[[ Recorded information, beginning ]]

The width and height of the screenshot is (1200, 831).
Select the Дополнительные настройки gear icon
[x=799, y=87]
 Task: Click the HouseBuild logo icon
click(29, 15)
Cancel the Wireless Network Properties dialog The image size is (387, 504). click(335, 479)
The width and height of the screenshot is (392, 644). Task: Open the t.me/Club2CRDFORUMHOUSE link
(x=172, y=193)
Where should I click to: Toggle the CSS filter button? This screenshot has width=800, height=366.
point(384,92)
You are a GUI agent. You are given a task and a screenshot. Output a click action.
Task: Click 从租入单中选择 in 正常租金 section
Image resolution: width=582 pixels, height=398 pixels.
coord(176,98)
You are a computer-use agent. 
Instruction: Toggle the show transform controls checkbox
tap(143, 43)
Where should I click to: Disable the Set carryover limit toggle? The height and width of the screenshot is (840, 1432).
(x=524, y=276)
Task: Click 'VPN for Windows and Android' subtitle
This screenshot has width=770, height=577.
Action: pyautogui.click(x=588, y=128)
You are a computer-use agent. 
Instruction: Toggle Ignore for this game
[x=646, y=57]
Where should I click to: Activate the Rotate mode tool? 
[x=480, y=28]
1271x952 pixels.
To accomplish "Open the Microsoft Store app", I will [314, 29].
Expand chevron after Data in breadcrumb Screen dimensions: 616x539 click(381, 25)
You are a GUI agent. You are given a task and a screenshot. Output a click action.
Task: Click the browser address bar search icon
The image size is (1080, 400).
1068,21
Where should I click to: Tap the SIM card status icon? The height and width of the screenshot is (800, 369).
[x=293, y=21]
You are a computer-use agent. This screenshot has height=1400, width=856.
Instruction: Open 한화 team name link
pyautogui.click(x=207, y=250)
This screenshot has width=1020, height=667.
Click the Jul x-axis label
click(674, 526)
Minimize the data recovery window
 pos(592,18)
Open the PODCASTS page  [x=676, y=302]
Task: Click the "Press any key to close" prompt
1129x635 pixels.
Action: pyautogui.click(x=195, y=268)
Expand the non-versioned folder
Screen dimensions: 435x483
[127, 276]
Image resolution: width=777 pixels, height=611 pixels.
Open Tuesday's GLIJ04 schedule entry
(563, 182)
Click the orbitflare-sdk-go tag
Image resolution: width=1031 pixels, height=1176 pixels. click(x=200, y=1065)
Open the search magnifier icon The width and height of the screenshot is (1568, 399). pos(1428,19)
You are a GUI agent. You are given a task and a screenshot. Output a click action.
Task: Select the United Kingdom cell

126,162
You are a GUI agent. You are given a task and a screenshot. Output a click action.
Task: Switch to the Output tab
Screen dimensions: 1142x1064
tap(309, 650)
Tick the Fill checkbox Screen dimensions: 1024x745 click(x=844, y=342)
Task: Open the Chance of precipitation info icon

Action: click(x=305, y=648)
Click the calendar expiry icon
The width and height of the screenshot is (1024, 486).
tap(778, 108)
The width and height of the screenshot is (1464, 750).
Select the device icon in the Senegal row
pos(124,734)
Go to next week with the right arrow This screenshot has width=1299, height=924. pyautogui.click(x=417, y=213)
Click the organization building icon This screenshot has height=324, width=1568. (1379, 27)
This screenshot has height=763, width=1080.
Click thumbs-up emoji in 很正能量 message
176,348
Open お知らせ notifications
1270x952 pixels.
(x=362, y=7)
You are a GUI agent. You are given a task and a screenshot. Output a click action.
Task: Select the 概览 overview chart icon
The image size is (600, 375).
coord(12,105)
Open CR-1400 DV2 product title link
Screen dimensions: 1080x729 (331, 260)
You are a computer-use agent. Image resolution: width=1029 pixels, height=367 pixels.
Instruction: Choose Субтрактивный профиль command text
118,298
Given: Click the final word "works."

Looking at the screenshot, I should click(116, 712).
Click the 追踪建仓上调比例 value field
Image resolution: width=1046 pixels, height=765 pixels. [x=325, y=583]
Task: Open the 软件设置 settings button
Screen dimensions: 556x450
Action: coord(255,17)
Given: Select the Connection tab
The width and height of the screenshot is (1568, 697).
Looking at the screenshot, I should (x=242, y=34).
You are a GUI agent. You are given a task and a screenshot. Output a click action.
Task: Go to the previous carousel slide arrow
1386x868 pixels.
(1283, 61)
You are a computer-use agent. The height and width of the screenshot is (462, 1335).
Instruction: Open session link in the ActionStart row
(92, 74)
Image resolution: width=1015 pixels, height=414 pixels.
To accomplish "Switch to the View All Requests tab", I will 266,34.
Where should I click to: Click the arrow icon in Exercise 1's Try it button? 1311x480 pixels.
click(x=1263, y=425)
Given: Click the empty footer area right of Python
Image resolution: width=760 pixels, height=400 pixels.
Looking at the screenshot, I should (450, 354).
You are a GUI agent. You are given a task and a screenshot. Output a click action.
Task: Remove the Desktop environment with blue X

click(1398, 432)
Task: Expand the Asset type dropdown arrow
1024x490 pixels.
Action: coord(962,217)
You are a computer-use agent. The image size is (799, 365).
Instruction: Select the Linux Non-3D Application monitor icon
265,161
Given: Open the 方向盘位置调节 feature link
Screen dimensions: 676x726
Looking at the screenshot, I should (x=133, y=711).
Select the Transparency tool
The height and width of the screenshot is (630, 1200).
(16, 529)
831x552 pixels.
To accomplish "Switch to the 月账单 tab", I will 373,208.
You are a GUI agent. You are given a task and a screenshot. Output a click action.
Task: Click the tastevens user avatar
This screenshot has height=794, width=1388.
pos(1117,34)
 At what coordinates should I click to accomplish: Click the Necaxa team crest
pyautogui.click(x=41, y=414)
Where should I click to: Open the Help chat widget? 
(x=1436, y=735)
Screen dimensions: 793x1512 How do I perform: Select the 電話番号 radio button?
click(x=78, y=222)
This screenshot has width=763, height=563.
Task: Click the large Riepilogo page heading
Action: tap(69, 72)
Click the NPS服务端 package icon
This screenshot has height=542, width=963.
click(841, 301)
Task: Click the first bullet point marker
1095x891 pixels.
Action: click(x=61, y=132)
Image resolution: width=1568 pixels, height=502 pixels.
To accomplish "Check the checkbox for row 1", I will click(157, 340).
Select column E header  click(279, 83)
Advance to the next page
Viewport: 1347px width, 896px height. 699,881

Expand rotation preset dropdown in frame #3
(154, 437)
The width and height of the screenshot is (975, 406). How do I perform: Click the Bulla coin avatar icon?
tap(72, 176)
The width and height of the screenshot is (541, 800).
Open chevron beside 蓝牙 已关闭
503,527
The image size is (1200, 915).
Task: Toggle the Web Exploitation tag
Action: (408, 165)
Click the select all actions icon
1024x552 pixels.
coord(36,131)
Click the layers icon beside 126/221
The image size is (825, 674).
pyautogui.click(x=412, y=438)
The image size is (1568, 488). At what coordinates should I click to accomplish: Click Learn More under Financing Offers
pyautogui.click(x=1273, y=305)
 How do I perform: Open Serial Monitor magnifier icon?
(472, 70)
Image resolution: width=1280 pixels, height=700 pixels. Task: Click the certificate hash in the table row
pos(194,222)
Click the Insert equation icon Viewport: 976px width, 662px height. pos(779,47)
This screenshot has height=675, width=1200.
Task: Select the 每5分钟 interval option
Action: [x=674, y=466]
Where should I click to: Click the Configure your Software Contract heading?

[[ Recorded information, end ]]

[Exercise]
Please make an exact copy of the lines above from the line with "Click the organization" through the line with "Image resolution: width=1015", both ends included.

[Answer box]
Click the organization building icon This screenshot has height=324, width=1568. (1379, 27)
This screenshot has height=763, width=1080.
Click thumbs-up emoji in 很正能量 message
176,348
Open お知らせ notifications
1270x952 pixels.
(x=362, y=7)
You are a GUI agent. You are given a task and a screenshot. Output a click action.
Task: Select the 概览 overview chart icon
The image size is (600, 375).
coord(12,105)
Open CR-1400 DV2 product title link
Screen dimensions: 1080x729 (331, 260)
You are a computer-use agent. Image resolution: width=1029 pixels, height=367 pixels.
Instruction: Choose Субтрактивный профиль command text
118,298
Given: Click the final word "works."

Looking at the screenshot, I should click(116, 712).
Click the 追踪建仓上调比例 value field
Image resolution: width=1046 pixels, height=765 pixels. [x=325, y=583]
Task: Open the 软件设置 settings button
Screen dimensions: 556x450
Action: coord(255,17)
Given: Select the Connection tab
The width and height of the screenshot is (1568, 697).
Looking at the screenshot, I should (x=242, y=34).
You are a GUI agent. You are given a task and a screenshot. Output a click action.
Task: Go to the previous carousel slide arrow
1386x868 pixels.
(1283, 61)
You are a computer-use agent. The height and width of the screenshot is (462, 1335).
Instruction: Open session link in the ActionStart row
(92, 74)
Image resolution: width=1015 pixels, height=414 pixels.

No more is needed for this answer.